In the 1980s, Miami's Jackson Memorial Hospital was in the midst of a crisis that strained its emergency department resources almost to the breaking point.
It was shortly after the influx of Haitian refugees—in numbers that would necessitate the creation of a tent city in nearby Homestead just for immigration to process them all—arrived in the city. As these families got jobs and started assimilating into the community, many qualified for public assistance for their medical needs, but they didn't sign up.
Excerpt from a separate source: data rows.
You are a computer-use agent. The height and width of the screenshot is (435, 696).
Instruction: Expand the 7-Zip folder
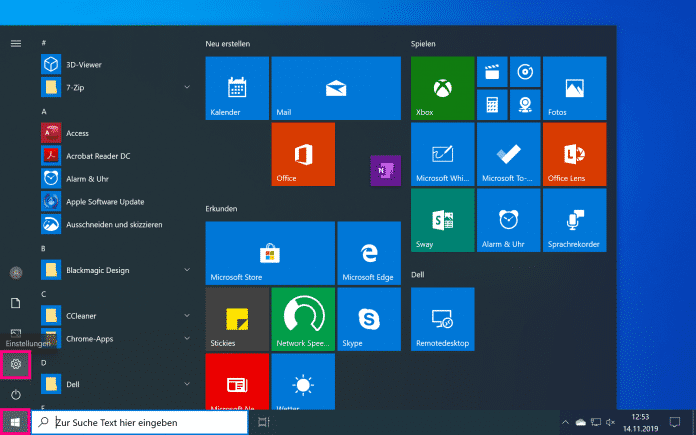pyautogui.click(x=187, y=88)
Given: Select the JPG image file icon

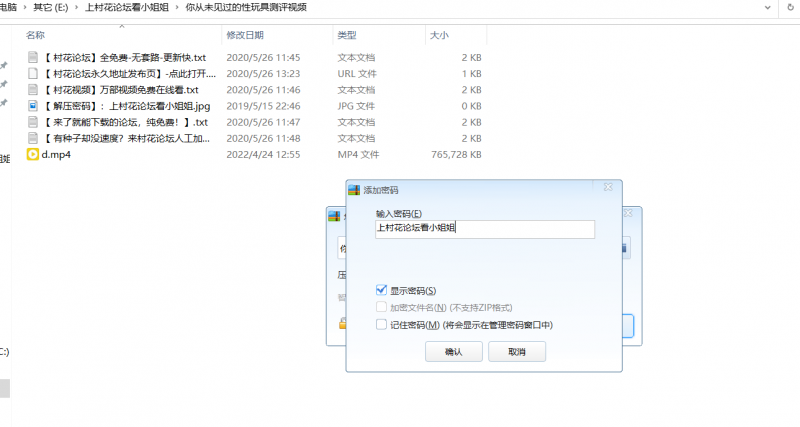Looking at the screenshot, I should click(32, 105).
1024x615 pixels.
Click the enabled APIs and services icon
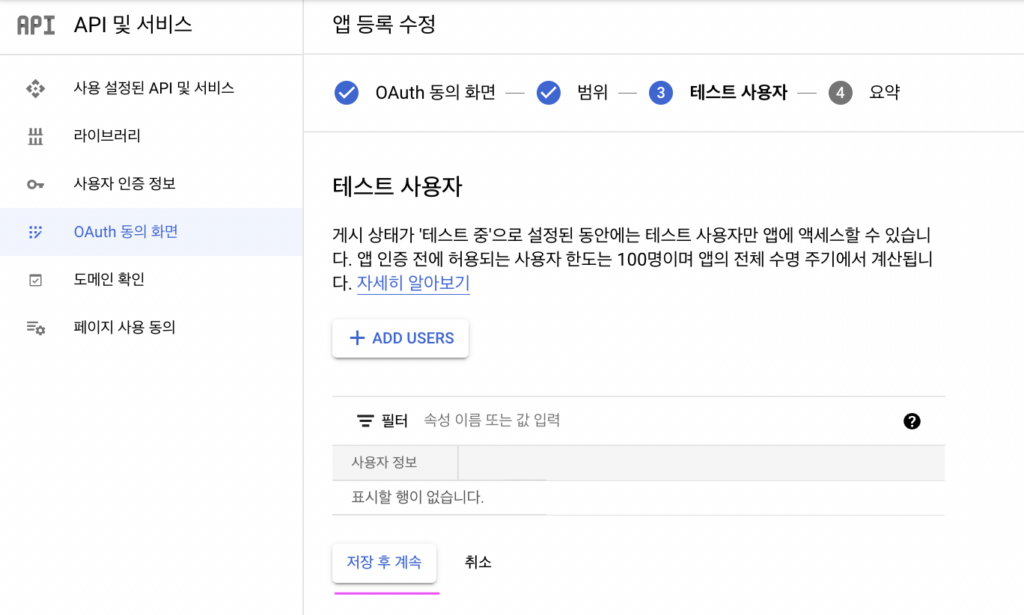pos(36,88)
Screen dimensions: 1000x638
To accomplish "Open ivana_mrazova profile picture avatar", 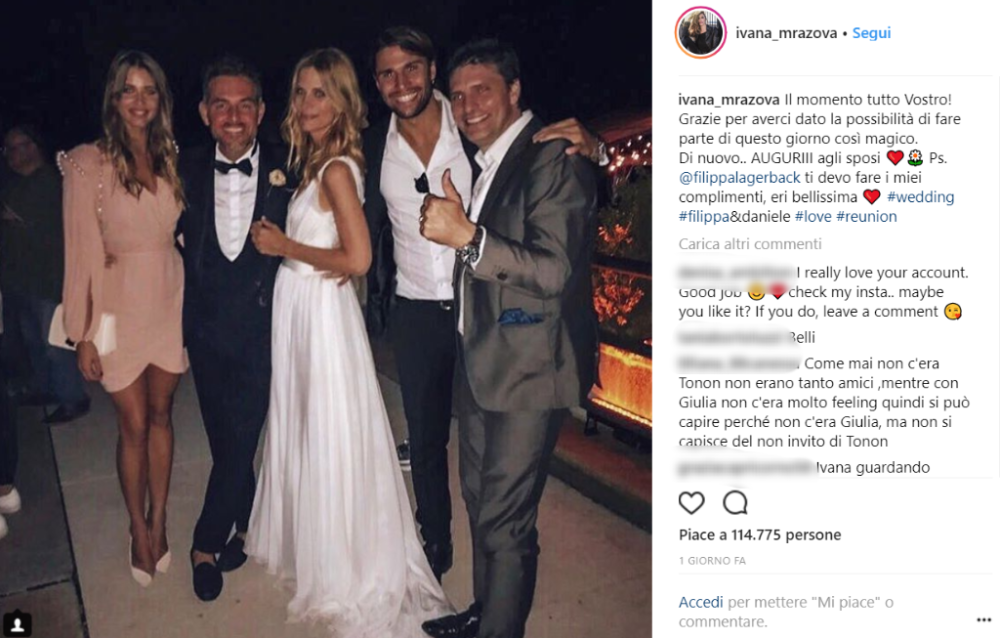I will 701,33.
Instead, new arrivals would wait until they were so deathly ill that they had little choice but to show up at Jackson Memorial's emergency department, which at the time was the only ED in Miami that handled indigent care. Many of the patients had nothing more than a simple flu bug, but had let it go so long that it had transformed into bronchitis or even pneumonia.
The city's healthcare workers followed the standard playbook, making sure most of the refugees had all the applications necessary to get Medicaid, but hardly any of them would file the paperwork. Finally, some of Miami's social workers dug in and discovered what the problem was: In Haiti, the government was so oppressive that any arm of the government was seen as a threat. The military would raid villages, kidnapping men and boys to either serve in the military or never be seen again. So, when the Haitians arrived in Miami, their distrust of anything resembling government bled over into healthcare. They feared that if they went to a Medicaid office, they would be kidnapped or killed. So, they stayed away until they were so close to death, it didn’t matter.
A cultural issue
The problem was cultural, and that's precisely the issue facing emergency departments today. As we reported recently, ED visits are rising, despite the fact many of those visiting EDs have health insurance through the ACA. Having access to a primary care doctor is very different from actually taking advantage of that access. For years, many of these patients have used the ED as their primary care facility, and they have grown to trust those doctors and staffers. As far as they are concerned, they have no motivation to go to another doctor or clinic, because having a doctor they like and trust is more important to them than helping the healthcare industry get a better handle on utilization.
In that light, I offer a simple solution based on essential marketing principles. If you want consumers to change their habits, you have to go where those consumers are and present them with new options.
In this case, the consumers—or patients—are going to the EDs, so smart hospitals could use their presence there as an opportunity by following what their more commercial competition does in the private 24-hour walk-in clinic business. When patients visit these clinics, they treat it like an ED, but the clinics treat them as primary care patients. They schedule follow-ups and wellness visits as a regular doctor's office and encourage those patients to visit them for preventive medicine and not just emergencies.
Hospital-based primary care
Compared to the cost of increased utilization in the ED, it would be far less costly to simply set up a hospital-based primary care physician's office that is open 24 hours, as an option for patients who visit the ED with non-emergency ailments. Shifting them from the ED would be easy, because most insurance plans have lower co-pays for primary care than for ED care. For those patients with deductible-only insurance plans, the out of pocket cost for the primary care physician would be lower than the ED, as well.
For years, this solution has been suggested, but many hospitals refuse to implement the idea because of the administrative complexities involved. I think they're making a big mistake. It's like ordering a chicken salad sandwich in a restaurant that doesn't have a chicken salad sandwich on the menu—but they do have chicken, mayonnaise and pickles. So, why can't they just make the sandwich?
Hospitals have access to doctors, nurses and empty exam rooms and wards. By using them wisely, instead of making excuses, hospitals on their own could play a role in reducing the expensive over-utilization of their EDs and ease the transition for culturally-resistant patients into a more traditional, affordable and utilization-friendly form of healthcare.